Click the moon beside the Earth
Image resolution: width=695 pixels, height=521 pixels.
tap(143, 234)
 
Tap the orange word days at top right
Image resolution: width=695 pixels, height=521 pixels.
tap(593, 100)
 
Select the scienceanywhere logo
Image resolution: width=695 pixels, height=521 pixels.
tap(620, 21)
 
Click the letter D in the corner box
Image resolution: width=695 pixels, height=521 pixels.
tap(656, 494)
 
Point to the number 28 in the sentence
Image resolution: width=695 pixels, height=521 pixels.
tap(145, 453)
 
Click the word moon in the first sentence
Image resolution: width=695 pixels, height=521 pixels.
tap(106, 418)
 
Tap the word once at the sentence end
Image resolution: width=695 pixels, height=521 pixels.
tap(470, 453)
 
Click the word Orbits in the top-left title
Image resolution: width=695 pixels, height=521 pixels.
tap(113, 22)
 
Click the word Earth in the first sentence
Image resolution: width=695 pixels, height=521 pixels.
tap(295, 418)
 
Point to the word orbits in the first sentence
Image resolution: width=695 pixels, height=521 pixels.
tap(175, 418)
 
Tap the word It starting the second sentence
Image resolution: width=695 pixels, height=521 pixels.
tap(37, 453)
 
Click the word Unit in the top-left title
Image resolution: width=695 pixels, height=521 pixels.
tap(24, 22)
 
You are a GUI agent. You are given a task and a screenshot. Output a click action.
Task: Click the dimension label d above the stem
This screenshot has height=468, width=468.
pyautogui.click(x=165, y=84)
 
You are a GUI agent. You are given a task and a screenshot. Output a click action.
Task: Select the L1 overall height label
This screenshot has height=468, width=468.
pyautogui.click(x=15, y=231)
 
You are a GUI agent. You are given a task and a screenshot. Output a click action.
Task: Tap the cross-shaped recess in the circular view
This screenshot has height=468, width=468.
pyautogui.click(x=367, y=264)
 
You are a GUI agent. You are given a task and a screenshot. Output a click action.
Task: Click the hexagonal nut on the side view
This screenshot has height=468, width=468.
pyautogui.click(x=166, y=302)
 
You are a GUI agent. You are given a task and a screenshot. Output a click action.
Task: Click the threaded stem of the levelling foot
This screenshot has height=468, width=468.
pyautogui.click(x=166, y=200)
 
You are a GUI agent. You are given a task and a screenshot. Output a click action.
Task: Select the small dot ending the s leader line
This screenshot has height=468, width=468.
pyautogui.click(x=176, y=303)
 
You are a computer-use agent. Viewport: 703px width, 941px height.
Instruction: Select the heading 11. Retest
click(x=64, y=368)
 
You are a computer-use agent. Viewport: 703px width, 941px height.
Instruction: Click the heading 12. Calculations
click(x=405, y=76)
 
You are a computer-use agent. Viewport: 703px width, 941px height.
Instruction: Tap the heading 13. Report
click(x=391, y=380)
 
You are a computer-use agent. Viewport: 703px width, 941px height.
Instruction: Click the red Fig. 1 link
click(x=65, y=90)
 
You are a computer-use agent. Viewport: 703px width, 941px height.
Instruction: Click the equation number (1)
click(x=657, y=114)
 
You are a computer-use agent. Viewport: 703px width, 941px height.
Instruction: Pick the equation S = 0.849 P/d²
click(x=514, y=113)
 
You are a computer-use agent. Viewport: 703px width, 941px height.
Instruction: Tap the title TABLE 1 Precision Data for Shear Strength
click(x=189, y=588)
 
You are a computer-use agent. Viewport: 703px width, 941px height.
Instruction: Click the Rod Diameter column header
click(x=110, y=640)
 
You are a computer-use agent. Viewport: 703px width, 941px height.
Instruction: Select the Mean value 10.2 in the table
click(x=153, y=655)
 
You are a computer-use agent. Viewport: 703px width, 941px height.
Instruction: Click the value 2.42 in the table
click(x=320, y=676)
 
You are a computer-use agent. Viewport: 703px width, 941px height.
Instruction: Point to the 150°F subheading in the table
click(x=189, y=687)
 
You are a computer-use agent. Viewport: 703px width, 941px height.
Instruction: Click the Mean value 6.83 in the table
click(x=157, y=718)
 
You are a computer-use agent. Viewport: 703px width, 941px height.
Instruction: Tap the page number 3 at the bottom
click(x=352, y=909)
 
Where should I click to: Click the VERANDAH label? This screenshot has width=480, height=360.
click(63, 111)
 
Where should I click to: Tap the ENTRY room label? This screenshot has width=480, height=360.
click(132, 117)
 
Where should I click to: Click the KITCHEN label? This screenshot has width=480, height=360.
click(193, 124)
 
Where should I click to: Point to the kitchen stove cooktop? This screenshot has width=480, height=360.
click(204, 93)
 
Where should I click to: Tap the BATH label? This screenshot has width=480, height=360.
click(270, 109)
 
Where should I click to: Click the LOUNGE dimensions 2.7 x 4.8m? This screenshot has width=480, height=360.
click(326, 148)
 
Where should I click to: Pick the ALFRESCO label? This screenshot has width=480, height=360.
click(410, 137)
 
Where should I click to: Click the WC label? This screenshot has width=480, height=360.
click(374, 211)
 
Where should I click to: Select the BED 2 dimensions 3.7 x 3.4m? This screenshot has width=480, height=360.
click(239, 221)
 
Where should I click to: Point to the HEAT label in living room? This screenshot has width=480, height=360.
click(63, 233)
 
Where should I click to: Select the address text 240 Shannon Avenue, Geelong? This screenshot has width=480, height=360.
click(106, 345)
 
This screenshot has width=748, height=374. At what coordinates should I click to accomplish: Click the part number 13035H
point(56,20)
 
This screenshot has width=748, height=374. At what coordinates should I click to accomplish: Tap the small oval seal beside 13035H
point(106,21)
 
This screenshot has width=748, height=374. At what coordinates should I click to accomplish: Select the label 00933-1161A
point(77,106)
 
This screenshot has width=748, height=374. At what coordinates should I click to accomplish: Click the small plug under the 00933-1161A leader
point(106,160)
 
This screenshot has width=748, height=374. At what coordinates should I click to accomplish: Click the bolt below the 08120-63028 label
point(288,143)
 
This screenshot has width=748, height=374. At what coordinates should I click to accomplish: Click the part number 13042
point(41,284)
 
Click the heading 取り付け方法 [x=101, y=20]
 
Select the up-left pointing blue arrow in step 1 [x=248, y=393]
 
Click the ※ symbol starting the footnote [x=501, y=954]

--

*GIVEN REQUEST*
Express the rows from the line with "Where should I click to: Click the VERANDAH" to the line with "click(63, 233)" as a numbered list, leaving out blank lines.

*RESPONSE*
1. Where should I click to: Click the VERANDAH label? This screenshot has width=480, height=360.
2. click(63, 111)
3. Where should I click to: Tap the ENTRY room label? This screenshot has width=480, height=360.
4. click(132, 117)
5. Where should I click to: Click the KITCHEN label? This screenshot has width=480, height=360.
6. click(193, 124)
7. Where should I click to: Point to the kitchen stove cooktop? This screenshot has width=480, height=360.
8. click(204, 93)
9. Where should I click to: Tap the BATH label? This screenshot has width=480, height=360.
10. click(270, 109)
11. Where should I click to: Click the LOUNGE dimensions 2.7 x 4.8m? This screenshot has width=480, height=360.
12. click(326, 148)
13. Where should I click to: Pick the ALFRESCO label? This screenshot has width=480, height=360.
14. click(410, 137)
15. Where should I click to: Click the WC label? This screenshot has width=480, height=360.
16. click(374, 211)
17. Where should I click to: Select the BED 2 dimensions 3.7 x 3.4m? This screenshot has width=480, height=360.
18. click(239, 221)
19. Where should I click to: Point to the HEAT label in living room? This screenshot has width=480, height=360.
20. click(63, 233)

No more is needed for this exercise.